- [Assigned task]:
Whenever a line below includes "Delete", add it to the tally, then give the total and nothing more.

***** Provided information

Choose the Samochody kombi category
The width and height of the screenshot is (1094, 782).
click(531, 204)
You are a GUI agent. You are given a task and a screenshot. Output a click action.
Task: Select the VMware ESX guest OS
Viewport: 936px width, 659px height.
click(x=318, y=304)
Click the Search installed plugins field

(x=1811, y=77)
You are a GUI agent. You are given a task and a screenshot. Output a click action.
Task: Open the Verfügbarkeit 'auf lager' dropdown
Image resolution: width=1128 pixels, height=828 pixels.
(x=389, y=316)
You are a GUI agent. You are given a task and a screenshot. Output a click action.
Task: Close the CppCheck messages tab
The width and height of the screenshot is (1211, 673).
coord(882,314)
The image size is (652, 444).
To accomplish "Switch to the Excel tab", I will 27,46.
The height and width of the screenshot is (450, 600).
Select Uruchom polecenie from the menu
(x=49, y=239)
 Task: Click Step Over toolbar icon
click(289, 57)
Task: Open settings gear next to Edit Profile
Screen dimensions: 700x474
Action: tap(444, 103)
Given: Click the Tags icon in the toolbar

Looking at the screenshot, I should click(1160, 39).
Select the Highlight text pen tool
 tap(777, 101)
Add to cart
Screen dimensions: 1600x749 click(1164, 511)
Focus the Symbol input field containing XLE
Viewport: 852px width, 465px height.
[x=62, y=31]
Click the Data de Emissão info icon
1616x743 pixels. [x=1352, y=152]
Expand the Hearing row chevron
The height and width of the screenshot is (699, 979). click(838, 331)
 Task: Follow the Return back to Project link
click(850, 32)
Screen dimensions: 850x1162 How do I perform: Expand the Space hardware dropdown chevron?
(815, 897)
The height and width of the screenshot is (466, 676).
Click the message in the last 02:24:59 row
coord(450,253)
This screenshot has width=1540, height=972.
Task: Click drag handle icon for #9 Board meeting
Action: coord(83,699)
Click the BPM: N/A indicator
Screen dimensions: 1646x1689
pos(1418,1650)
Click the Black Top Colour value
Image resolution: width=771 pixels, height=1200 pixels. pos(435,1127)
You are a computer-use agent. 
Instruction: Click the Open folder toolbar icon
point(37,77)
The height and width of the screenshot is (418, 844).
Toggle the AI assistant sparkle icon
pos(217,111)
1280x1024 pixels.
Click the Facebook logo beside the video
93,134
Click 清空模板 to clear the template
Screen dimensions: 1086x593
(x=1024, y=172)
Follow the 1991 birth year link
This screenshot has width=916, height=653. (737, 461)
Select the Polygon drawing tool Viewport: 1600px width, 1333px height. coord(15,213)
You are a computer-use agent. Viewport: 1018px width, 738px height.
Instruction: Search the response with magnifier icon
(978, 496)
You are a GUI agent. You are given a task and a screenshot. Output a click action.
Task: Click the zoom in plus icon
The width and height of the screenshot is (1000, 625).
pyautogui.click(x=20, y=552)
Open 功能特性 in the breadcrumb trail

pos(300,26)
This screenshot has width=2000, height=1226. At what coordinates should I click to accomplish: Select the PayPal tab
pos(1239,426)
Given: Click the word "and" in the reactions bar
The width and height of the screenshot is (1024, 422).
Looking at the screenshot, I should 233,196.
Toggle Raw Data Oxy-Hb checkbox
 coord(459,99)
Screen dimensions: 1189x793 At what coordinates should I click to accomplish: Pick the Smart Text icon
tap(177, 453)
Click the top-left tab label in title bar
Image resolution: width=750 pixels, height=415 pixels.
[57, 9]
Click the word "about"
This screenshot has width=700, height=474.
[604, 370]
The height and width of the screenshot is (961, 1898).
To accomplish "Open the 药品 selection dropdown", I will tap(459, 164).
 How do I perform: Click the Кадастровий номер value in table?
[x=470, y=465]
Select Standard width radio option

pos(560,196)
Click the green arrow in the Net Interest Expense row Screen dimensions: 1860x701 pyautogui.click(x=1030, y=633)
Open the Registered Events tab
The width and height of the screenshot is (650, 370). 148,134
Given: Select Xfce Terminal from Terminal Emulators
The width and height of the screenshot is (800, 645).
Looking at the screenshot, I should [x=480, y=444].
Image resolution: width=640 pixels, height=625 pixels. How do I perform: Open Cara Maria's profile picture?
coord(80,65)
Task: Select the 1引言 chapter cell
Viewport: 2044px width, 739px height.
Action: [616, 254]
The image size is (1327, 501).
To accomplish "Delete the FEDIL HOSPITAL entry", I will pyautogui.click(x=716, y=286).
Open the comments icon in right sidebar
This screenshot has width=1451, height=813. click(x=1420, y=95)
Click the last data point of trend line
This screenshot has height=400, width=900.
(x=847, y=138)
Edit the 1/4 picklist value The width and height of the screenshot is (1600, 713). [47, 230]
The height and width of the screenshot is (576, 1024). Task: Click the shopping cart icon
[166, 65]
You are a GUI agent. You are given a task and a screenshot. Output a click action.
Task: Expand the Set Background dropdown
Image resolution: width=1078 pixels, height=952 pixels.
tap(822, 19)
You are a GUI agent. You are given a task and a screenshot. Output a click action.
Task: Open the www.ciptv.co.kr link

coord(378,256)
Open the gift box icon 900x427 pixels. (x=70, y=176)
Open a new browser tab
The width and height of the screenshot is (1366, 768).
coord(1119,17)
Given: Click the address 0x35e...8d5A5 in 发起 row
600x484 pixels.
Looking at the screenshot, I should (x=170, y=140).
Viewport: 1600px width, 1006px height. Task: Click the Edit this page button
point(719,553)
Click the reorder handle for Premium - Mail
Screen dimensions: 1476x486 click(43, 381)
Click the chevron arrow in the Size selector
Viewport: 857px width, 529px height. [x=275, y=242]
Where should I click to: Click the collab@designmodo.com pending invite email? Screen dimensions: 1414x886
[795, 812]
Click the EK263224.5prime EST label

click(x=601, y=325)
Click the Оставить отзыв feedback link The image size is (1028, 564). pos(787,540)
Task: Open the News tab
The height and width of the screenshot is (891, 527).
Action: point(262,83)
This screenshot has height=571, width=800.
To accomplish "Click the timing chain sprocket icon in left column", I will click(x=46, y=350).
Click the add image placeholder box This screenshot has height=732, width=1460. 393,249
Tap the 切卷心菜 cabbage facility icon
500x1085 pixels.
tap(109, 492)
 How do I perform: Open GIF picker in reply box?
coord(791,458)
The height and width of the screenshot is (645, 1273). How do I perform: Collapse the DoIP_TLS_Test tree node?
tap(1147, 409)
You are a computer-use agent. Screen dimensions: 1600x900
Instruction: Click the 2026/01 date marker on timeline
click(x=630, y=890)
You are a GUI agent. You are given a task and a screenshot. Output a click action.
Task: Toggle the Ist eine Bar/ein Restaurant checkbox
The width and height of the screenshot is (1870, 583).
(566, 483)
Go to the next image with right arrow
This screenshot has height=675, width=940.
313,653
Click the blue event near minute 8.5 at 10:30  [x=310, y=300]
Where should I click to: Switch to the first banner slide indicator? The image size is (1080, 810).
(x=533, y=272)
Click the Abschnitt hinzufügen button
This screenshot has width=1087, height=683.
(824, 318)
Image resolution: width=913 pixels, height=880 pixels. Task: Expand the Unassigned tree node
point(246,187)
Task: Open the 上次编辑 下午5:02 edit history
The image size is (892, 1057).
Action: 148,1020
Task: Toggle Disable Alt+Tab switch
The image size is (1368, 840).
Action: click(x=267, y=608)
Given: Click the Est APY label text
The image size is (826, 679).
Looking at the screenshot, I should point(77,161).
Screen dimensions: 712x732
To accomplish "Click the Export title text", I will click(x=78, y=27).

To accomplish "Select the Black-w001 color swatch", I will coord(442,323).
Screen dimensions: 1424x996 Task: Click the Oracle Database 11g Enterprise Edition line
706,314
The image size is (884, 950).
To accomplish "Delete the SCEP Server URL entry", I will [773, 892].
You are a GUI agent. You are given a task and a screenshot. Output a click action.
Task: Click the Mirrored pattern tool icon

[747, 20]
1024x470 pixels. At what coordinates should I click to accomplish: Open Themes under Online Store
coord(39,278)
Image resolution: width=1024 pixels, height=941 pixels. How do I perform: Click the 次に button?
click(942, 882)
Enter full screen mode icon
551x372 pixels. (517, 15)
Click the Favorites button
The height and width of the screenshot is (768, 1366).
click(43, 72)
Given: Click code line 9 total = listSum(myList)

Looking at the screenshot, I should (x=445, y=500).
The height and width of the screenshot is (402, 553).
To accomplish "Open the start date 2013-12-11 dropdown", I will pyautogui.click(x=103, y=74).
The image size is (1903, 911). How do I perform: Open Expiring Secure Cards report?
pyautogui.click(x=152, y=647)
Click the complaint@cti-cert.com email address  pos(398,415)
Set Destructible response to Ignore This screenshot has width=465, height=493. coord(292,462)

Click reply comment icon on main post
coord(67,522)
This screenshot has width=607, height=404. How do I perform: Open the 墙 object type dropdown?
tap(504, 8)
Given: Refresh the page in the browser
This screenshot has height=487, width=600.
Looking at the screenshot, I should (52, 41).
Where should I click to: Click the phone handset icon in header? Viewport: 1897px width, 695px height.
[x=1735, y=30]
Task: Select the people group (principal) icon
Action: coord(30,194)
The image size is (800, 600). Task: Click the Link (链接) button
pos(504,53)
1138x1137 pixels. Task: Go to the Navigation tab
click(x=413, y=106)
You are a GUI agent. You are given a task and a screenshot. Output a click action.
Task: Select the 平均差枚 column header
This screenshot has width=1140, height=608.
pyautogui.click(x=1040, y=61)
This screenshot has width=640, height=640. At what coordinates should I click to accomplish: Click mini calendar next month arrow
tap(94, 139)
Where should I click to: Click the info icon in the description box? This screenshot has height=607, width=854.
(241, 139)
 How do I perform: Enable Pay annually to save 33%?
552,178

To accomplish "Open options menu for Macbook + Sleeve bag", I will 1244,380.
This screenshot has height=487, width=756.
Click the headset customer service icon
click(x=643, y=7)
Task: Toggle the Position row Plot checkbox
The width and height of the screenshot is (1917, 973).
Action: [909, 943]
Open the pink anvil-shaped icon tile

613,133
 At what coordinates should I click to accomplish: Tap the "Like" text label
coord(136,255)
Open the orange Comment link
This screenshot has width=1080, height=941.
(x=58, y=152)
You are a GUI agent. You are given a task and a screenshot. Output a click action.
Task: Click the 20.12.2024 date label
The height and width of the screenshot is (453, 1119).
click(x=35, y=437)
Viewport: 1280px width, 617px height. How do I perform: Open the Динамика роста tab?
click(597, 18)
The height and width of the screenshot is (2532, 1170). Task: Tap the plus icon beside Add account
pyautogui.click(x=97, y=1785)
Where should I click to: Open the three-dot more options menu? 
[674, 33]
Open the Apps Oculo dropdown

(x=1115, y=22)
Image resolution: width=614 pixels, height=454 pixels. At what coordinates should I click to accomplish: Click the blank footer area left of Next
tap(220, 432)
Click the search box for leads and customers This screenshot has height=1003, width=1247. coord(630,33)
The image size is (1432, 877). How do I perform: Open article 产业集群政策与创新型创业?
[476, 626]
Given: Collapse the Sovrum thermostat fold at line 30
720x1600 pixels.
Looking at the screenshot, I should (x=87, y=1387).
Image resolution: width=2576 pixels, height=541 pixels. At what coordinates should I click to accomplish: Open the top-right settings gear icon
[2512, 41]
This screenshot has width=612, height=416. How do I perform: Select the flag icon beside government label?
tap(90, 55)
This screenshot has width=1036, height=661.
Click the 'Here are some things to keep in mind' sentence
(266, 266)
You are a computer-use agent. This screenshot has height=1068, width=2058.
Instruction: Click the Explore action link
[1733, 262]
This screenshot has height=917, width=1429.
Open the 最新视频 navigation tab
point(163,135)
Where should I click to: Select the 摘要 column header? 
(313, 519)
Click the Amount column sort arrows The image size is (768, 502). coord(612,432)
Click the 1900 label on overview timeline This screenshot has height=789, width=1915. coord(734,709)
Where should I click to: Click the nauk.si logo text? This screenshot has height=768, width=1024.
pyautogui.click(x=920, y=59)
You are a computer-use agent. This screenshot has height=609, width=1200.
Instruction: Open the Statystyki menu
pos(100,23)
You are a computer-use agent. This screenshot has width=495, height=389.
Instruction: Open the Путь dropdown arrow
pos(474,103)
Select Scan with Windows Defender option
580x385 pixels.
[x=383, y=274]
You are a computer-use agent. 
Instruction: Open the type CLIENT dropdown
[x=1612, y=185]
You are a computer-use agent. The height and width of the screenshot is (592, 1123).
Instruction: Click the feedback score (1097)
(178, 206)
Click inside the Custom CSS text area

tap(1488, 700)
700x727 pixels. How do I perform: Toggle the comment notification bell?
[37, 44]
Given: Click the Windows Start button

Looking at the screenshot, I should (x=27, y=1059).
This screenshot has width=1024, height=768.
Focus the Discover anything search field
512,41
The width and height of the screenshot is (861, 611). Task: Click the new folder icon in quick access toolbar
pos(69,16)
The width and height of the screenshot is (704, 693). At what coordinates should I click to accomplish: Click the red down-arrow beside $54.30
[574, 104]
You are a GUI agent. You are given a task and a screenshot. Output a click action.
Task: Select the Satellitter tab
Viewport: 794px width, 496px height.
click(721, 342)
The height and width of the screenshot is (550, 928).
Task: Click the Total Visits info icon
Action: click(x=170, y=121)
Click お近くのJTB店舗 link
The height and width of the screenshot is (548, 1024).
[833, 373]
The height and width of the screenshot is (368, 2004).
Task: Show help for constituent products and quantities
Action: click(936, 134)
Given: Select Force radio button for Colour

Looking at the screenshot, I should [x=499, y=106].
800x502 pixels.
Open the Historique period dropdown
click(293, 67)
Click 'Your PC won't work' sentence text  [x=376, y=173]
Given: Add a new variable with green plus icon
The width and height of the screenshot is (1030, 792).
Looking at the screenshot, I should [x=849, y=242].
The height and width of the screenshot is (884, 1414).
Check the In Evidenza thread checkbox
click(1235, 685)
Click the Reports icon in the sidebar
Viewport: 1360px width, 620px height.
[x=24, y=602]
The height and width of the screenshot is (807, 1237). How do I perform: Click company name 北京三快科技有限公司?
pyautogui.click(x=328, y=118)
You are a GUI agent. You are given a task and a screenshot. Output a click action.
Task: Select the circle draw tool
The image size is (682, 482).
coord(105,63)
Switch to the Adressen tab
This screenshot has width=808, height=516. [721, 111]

**********

- [Completed task]:
2